To An Unborn Pauper child,To An Unborn Pauper child summary,to an unborn pauper child critical analysis

 An Analysis of the Poem 

'To An Unborn Pauper Child'  -


 To sleep the eternal sleep though its hour of birth is approaching near. The poet warns the child that doomsters or deities of fate are heaping hard times of pain and woe on human life. The spectres of time are turning the spontaneously happy moments (songsingings) to fearful ones. He asks the child to listen to the sighs of countless people. In this world, laughter fails, greetings die in the throat. Hope diminishes; faiths lose their impact and cease to be. Affections freeze and enthusiasms abate. By being born on earth, the child cannot redress these pitiful things. Hardy says that if he had the attention of the babies in the womb before their time on earth started, and if they in turn had the choice to decide whether they should live or die, he would describe to them the conditions of the earth and ask whether they were willing to be born under these circumstances. But this is a futile desire, as his warning would never reach the baby that is locked away in its mother's womb. None would be able to describe the plan that life has in store for them. And so the baby will be born ignorant of what awaits it in this world, even though earth shattering things are occurring here. The poet says that he would gladly find some enclosed plot in the wide expanse of the earth, where the child would remain without a tear or disquietude. But the poet admits his incapacity to do this, as he is as weak as the baby. He cannot change the common destiny to a rare one. 

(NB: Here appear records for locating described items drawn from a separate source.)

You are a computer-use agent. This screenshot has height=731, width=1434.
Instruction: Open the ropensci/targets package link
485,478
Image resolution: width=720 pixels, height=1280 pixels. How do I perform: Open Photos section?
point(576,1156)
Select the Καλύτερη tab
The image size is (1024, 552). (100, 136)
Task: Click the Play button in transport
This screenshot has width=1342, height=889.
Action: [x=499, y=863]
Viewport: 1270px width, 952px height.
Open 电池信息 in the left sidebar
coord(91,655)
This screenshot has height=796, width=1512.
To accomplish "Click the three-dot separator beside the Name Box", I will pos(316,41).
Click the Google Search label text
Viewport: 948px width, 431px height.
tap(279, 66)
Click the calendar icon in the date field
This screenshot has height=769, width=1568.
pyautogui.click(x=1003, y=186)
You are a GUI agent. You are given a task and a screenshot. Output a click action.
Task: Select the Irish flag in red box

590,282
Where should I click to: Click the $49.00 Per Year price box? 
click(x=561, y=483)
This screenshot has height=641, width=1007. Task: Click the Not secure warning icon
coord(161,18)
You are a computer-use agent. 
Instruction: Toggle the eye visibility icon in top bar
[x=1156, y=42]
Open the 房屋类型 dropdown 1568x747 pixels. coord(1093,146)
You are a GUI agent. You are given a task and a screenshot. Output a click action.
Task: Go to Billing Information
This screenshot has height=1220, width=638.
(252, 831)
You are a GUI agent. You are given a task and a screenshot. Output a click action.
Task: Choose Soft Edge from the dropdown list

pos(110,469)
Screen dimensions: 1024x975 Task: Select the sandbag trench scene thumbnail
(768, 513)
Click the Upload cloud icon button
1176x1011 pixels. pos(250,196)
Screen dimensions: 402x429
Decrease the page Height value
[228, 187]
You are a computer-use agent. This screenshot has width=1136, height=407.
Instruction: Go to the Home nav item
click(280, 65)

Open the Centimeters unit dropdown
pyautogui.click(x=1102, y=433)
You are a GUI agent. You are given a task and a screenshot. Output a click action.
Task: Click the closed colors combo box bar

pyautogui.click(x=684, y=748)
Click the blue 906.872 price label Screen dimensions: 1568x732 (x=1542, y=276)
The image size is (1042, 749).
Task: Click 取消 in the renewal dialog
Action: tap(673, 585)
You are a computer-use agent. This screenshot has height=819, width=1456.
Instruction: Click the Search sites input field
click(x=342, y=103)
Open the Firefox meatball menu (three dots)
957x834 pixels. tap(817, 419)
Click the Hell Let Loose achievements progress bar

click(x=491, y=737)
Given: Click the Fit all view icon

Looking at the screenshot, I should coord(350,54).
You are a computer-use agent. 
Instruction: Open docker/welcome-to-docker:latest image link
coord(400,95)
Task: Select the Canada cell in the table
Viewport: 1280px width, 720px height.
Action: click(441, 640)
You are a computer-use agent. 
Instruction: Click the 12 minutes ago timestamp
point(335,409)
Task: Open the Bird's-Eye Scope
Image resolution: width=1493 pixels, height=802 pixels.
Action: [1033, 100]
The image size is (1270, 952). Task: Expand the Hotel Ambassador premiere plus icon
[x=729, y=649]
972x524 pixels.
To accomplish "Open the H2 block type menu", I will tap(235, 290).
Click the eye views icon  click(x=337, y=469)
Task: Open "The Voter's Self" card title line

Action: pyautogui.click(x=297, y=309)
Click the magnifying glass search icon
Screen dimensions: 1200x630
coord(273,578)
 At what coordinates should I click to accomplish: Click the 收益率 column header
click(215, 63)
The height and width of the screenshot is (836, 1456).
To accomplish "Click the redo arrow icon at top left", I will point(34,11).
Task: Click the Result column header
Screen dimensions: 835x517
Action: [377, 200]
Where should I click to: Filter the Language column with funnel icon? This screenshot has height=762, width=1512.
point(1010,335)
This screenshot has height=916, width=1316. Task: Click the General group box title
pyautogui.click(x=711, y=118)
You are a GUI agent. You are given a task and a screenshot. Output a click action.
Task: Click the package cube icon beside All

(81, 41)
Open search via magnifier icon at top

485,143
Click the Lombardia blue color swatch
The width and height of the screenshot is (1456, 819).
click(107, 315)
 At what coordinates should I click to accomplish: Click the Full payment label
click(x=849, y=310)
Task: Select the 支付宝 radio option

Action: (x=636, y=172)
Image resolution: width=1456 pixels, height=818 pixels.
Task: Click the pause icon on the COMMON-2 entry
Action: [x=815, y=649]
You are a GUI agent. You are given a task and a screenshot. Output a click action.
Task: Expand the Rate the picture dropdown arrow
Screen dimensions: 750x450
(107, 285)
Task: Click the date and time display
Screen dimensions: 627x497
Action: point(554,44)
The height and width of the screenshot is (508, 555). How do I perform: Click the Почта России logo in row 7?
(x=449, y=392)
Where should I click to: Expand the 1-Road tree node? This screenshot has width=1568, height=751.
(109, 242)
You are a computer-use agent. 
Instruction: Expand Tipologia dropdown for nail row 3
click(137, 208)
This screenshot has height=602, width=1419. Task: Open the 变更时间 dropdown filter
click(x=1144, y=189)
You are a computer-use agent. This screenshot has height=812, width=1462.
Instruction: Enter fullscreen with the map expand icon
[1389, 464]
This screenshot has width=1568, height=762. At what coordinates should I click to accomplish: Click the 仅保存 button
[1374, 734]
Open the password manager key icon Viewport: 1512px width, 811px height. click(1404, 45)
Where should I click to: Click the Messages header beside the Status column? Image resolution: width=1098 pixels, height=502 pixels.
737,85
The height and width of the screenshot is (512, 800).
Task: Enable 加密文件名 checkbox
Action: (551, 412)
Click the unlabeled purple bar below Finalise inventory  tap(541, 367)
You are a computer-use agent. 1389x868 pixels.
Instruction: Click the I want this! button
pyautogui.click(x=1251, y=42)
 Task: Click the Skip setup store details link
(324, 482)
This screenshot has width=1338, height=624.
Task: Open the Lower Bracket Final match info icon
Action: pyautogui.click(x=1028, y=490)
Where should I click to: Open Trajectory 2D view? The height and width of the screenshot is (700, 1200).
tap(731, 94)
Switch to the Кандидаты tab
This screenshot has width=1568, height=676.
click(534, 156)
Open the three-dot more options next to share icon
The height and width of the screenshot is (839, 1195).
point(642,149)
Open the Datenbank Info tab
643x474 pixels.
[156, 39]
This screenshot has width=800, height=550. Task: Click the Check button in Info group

So, since he is unable to change the fate of the baby or to give warning of what is in store for it, he asks the child to come and dwell on the earth. And because humans are by nature happily optimistic, visionary and not given to reason, he can hope and wish that the baby, once it is born, will live in love, good health, friendship and possibilities galore. He dreams that the child will attain joys which are rarely attained by mankind. Hardy's fatalism and pessimism is indisputably evident in the poem. The poet begins in utmost despair and speaks in a doom-filled voice that nothing is pleasant or promising for the yet-to-be-born child. But in the last stanza there is resignation in his tone and the poem ends by expressing a fervent prayer that things may be better for the child.